TÂCHES À RÉALISER:
1 > Traduisez en anglais cette phrase du passage sur la Tamise : « Les autorités décident donc de lancer des campagnes de prélèvement des eaux putrides de la rivière qui reçoit les rejets des usines londoniennes. »
2 > Prolongez le passage sur la Tamise à partir de sa dernière phrase.

PASSAGE FOURNI:
A la fin du XIXe siècle, Londres connait plusieurs épidémies de choléra. On suspecte la mauvaise qualité des eaux de la Tamise d’être à l’origine du mal. Les autorités décident donc de lancer des campagnes de prélèvement des eaux putrides de la rivière qui reçoit les rejets des usines londoniennes. Des prélèvements qui se sont poursuivis depuis.

Les scientifiques de Bristol ont ainsi recoupé les archives provenant de 6 bases de données différentes couvrant une période allant de 1868 à 2008. La plupart étaient conservées aux archives nationales, d’autres ayant été transférées dans une collection privée à l’université de Stanford (Californie). Outre les concentrations en nitrate, ces bases de données conservent les concentrations en ammoniac, en chlore, la dureté de l’eau (calcium et magnésium), l’oxygène dissous et le carbone organique.

D’après eux, la qualité du fleuve s’est globalement améliorée. Les poissons qui avaient disparu sont revenus. Mais la pollution diffuse demeure et notamment la pollution par les nitrates. Les universitaires ont décidé de se pencher sur l’évolution des concentrations en nitrate sur une période de 140 ans.

L’Angleterre est un des plus gros consommateurs de nitrate au monde, par habitant et par surface. Naturellement d’importantes concentrations se retrouvent dans la Tamise.

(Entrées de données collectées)
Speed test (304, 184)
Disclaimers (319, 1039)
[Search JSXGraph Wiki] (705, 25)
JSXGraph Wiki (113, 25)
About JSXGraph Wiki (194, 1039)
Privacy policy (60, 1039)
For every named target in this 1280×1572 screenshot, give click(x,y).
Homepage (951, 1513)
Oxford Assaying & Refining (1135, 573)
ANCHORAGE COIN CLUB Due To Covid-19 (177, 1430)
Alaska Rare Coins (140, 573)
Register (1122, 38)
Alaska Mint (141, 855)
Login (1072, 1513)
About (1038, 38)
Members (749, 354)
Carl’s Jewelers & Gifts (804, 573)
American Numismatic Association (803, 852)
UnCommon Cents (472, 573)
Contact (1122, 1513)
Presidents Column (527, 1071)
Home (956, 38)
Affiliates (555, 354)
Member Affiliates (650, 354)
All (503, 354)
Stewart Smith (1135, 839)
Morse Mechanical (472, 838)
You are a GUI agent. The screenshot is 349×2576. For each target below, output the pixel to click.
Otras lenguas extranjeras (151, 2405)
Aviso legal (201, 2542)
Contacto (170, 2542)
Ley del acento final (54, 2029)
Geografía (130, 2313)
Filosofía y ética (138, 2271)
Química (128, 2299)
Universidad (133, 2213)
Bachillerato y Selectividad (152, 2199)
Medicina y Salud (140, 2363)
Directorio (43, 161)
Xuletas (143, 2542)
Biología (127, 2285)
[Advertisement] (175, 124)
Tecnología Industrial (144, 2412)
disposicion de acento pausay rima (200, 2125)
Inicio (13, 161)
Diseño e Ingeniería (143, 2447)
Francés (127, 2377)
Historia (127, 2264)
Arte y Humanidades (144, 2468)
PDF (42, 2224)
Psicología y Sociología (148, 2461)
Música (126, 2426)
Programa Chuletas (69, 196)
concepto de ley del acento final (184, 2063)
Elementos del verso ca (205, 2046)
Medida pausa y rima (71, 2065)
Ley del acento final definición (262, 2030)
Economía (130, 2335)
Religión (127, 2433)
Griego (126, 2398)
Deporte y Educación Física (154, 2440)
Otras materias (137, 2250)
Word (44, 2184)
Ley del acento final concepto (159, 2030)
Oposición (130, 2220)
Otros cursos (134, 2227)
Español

RÉSULTATS DANS L'ORDRE:
1 > The authorities therefore decide to launch campaigns to sample the putrid waters of the river that receives the discharges from London's factories.

2 >
Dans l’histoire de l’Angleterre, plusieurs décisions politiques expliquent les pics de consommation d’engrais. La première mesure concerne la loi de 1939 «Dig for Victory», qui obligeait les Anglais, dans un effort de guerre, à cultiver 30% des terres arables du pays.

Dans les années 1960-1970, la politique agricole commune européenne a poussé le Royaume à intensifier son agriculture et utiliser plus de produits phytosanitaire, plus d’engrais aussi.
 
Des nitrates qui ont atteint le fleuve en deux temps: pour moitié, à cause du ruissellement des eaux de surface, et pour l’autre, via les nappes souterraines beaucoup plus lentes à migrer vers leur exutoire. Ainsi, les scientifiques anglais ont constaté que lorsque les nitrates sont transportés par les eaux souterraines, le transfert peut être différé de 30 ans ou plus.
 
En effet, l’eau doit d’abord pénétrer le sol, puis elle migre dans la zone insaturée pour terminer sa course dans l’aquifère qui coule vers la rivière.
Ce qui explique pourquoi les concentrations en nitrate demeurent très élevées, même aujourd’hui, alors que des mesures importantes de réduction des rejets dans le milieu ont été mises en place il y a 15 ans.
 
Ce suivi aura permis de révéler que l’impact des changements d’usage des terres agricoles peut se faire sentir de très nombreuses années après. Ce qui signifie que les résultats des mesures prises dans les années 1990, pour réduire l’épandage de nitrates au niveau des bassins hydrologiques sensibles, ne pourront être évalués que dans 15 ans, au minimum.